Viktor Orbán held a speech on Saturday at Madrid's Saint Paul University entitled "Hope and a Christian Response to the Crisis". Communiqué.

"The Spanish, like the Hungarians, are a people who value freedom, who look back at their own history with pride, and who will not allow the work with which their grandfathers rebuilt their homeland after the civil war be put at risk once again by bureaucrats and financial speculators" – the Hungarian Prime Minister said. "People who are committed to Christian traditions, both laics and clerics, Catholics and Protestants alike, are connected by a common feeling: dutiful responsibility.
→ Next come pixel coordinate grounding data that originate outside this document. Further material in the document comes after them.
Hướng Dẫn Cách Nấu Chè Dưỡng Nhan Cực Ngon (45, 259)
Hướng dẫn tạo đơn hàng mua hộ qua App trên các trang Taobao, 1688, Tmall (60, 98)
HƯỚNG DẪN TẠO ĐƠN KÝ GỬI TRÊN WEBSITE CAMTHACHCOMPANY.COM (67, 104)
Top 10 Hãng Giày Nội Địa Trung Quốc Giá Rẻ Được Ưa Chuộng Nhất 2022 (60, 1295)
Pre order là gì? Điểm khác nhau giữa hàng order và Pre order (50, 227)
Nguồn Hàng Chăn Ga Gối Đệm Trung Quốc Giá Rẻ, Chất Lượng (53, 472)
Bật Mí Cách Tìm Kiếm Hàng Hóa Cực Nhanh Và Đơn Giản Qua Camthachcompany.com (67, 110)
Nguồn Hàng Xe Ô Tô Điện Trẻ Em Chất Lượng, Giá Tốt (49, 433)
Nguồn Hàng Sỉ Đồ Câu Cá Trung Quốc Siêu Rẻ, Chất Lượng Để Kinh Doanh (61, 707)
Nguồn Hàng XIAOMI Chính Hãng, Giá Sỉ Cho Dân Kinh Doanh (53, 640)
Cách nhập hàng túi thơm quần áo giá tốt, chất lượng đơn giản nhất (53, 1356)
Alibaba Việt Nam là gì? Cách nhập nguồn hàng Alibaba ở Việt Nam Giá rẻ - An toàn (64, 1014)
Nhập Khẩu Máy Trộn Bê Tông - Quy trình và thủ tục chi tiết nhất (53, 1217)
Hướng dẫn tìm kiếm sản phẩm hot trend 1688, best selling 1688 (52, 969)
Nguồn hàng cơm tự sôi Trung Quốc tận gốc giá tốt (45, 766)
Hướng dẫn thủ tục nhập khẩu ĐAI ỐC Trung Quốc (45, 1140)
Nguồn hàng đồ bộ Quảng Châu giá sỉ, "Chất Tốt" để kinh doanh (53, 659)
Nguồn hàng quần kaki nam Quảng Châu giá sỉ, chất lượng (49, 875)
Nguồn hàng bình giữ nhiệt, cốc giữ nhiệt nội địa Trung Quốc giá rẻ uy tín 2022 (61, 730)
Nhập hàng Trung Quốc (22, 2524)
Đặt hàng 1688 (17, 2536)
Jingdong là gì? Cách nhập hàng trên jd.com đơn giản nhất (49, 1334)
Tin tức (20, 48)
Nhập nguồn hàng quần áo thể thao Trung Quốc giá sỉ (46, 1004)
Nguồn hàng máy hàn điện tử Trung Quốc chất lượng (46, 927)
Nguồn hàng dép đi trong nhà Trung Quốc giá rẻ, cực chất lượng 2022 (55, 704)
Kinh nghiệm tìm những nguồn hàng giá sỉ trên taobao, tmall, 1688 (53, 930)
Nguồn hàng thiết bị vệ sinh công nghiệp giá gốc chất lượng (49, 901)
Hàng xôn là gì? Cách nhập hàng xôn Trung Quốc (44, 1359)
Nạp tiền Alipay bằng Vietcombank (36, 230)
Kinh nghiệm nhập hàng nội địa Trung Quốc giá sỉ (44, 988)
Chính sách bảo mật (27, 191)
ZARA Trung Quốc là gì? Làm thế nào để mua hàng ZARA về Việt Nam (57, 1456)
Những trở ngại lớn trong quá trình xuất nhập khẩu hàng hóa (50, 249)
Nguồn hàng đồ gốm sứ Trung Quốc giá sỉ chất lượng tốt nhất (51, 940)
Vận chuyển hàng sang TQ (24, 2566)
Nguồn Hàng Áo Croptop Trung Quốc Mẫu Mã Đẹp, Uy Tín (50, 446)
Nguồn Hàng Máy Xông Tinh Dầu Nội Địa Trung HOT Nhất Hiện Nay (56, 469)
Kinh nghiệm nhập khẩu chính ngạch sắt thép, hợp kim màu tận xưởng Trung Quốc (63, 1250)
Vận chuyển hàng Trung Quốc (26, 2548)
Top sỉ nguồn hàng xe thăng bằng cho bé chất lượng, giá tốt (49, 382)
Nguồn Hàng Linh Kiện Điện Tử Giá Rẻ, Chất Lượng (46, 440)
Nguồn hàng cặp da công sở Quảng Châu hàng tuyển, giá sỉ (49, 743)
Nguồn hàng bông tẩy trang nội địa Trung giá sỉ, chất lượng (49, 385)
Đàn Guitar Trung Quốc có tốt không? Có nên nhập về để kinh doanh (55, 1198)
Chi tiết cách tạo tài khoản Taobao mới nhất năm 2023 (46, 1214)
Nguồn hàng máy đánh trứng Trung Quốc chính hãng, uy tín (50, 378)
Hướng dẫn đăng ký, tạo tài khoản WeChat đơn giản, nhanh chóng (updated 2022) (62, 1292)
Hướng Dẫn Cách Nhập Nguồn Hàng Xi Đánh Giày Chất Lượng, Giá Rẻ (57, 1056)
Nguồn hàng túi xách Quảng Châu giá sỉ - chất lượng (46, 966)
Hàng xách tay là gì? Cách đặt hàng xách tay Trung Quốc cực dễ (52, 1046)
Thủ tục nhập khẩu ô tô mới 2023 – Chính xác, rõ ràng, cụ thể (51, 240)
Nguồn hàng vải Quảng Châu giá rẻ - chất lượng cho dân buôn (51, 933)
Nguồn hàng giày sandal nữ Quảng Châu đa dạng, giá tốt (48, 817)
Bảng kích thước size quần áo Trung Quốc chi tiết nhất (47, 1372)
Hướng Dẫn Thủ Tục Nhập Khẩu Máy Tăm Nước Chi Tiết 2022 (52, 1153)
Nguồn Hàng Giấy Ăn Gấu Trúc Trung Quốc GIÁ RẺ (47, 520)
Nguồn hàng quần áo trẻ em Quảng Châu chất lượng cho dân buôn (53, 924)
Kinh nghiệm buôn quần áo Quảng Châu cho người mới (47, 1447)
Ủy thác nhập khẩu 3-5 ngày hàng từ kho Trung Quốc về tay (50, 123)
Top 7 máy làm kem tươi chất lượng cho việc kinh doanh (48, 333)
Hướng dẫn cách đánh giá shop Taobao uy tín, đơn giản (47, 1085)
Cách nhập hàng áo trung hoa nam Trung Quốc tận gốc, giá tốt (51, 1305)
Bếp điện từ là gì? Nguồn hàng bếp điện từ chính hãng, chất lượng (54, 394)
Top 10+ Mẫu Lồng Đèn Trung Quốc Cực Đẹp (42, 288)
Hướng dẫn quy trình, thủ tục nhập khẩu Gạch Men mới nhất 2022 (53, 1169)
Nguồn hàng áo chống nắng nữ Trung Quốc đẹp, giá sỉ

In Europe today, such forms of human cohabitation have become open to question as the nation and the family", warned the Prime Minister, adding that "Similarly, the true and original object of work and credit have become uncertain in economic life." With regard to the issue of credit Viktor Orbán explained that "A Europe that professes Christian values would perhaps not have allowed people to waste away their family's future by taking on loans."

Photo: congreso.ceu.es

On the subject of austerity measures, he said that "In the long term, it is neither in the interests of the people, governments or lenders, because if order is loosened as a result of such measures, social stability is reduced and the framework of economic life becomes uncertain, then who will there be to work for each of those borrowed Euros?" With reference to the new Fundamental Law of Hungary, he told his audience that "We have chosen the first line of our National Prayer as the first sentence of our National Credo: 'Lord God, Bless the Hungarians!' Our "sin" is that in the 21st century we have dared to include in our constitution the fact that faith, the church, the nation and the family belong not to our past but to our future. What we believe is this: politics based on Christian values will, for the umpteenth time during the course of history, once again renew Europe", the Prime Minister stated.

The Prime Minister's speech was listened to by several hundred people at the venue on large screens, and by some three thousand people online. After his speech, Viktor Orbán also took time to reply to several questions from the audience.